A more disciplined approach would be to write separate harnesses per feature group, or at least use the header to dispatch to a single test per iteration. That said, the brute-force approach worked well enough here - it found 68 bugs, so I can’t complain too much.

In total, I reported 68 issues to the libfyaml GitHub repository. All of them have been acknowledged and fixed by the maintainer. Here’s a breakdown by category:

  • Heap-use-after-free (26) - the most common class, appearing across parsing, emitting, path queries, reference counting, iteration, alias handling, and list operations. Includes one double-free.
  • Memory leaks (16) - memory not properly freed on error paths or during cleanup, spread across parsing, emitting, path queries, alias handling, and the type reflection system.
  • Buffer overflows (9) - heap, stack, and global buffer overflows in internal array resizing, UTF-8 decoding, path traversal, output setup, and token processing.
  • Undefined behavior (7) - infinity-to-integer conversions, signed integer overflow, misaligned memory access in a bundled hash function, and related issues in output and text handling.
  • Null dereference / SIGSEGV (4) - null pointer dereferences in path query construction, line iteration, and input handling, triggered by specific combinations of parser flags.
  • Stack overflows (2) - infinite recursion when document resolution and alias expansion were enabled together.
  • Infinite loops (2) - hangs during document construction with alias resolution.
  • Out-of-memory (1) - a path query consuming unbounded memory.
  • API/documentation issue (1) - a function referenced in the documentation that didn’t exist in the library.

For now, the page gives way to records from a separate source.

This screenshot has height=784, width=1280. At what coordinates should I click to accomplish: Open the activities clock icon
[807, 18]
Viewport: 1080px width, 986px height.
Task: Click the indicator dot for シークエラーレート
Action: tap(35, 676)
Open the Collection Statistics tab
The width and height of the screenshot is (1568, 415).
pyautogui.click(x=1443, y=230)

All issues were reported with reproducer inputs and sanitizer stack traces. The maintainer was responsive and fixed everything. The full list of reports can be found on the libfyaml issues page.

Every single one of these 68 bugs was found without any AI assistance. The fuzzer was written by hand, the triage was done manually, and the reports were filed by a human.

I originally had plans to turn some of the more interesting bugs (particularly the use-after-free ones) into a CTF challenge. But in the current AI era, where LLMs can solve most CTF challenges without much effort, I decided not to waste time on that. It just doesn’t feel worth the effort anymore when the solution process can be shortcut so easily.

Fuzzing libfyaml turned out to be quite productive. 68 bugs across a wide range of categories - from use-after-free and buffer overflows to memory leaks and undefined behavior. The single-harness multi-target approach worked well here because the library has so many interconnected features that benefit from being exercised together.